TASK OBJECTIVE:
Extract the passage of the article on the sale of Hatch's between "Todd Boling, the" and "change of ownership.", inclusive, copying it word for word.

DOCUMENT PASSAGE:
------------------------------------------------
After Sale Of Hatch’s, Judy Brownell Reflects On Nearly 50 Years In Business

Written By: Jason Graziadei | Photography By: Kit Noble

Judy Brownell started working at Hatch’s Package Store and gas station as a young woman in 1973. Six years later, Judy and Butler Brownell purchased the store from Katherine (Hatch) Dunham. Over the course of more than 40 years in business on Orange Street, Brownell built Hatch’s into the largest package store on Nantucket, and has seen generations of customers come through the doors. 

“There are stories, but some of them probably shouldn’t be printed,” she said last week with a laugh. “Those are the best ones.”

But her run at the helm of the iconic island package store has come to an end. Last week Brownell sold the package store and gas station business, along with the property, to Island Energy Services for $6 million. The sale was the culmination of negotiations that had been ongoing since last fall, she said. 

“I’d been approached by a lot of people, but I looked at their company, they’re local, they know the gas business and they take care of their employees,” Brownell said. “Those things were important to me and we came to an agreement. I’m happy they got it and they’re going to do a great job. And I made the choice of getting out while I still have good health.”

Brownell had been contemplating an exit from the business for several years. The pandemic, along with the subsequent staffing challenges that almost all businesses have faced, hastened her plans to move on to the next chapter. 

“Ironically, two years ago I had a five-year plan to retire, and then guess what? Covid hit,” Brownell said. “I said last year in 2020, ‘oh my god I can’t do this.’ I’m getting old, I can’t get any staff and it got worse with Covid. The business is open seven days a week and it’s rough on an old lady. I said I’ve got to sell it.”

Seeing Hatch’s continue to operate as a package store and gas station into the future was important to her. The business originally started as a garage in the early 1900s that sold kerosene in five-gallon containers for heating, and after the island got over its initial inclination to ban motor vehicles, the Hatch brothers started selling gasoline. Following the end of Prohibition, they acquired a beer and wine license. 

“That was another goal of mine when I sold it, to see the tradition continue,” Brownell said, especially after “taking the small business that it was and turning it into the largest store on Nantucket. It’s been a challenge but a good challenge. I rose to that challenge to do the best I could and get the best deals for the customers. They’re local people and that’s who I try to please.”

One of Brownell’s longtime employees, Bob Grangrade, has assumed the role of manager of the package store, which became official last fall when the Select Board transferred the store’s license to him from Brownell. Grangrade, who has worked at Hatch’s since he was 16, is one of several longtime employees at the store including Robin Giles (40 years) and Jon Yarmy (15 years), who have worked with Brownell for decades. It’s a point of pride, she said, to have employees stick around for that long. 

“So I must be doing something right,” Brownell said. “It does make me feel good.”

Todd Boling, the president and CEO of Island Energy Services, said back in September when the pending sale was first disclosed that customers of Hatch’s likely won’t notice the change of ownership.
------------------------------------------------
PROVIDED DATA:
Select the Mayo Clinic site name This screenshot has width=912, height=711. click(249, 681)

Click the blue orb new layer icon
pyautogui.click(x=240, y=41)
------------------------------------------------
TASK ANSWER:
Todd Boling, the president and CEO of Island Energy Services, said back in September when the pending sale was first disclosed that customers of Hatch’s likely won’t notice the change of ownership.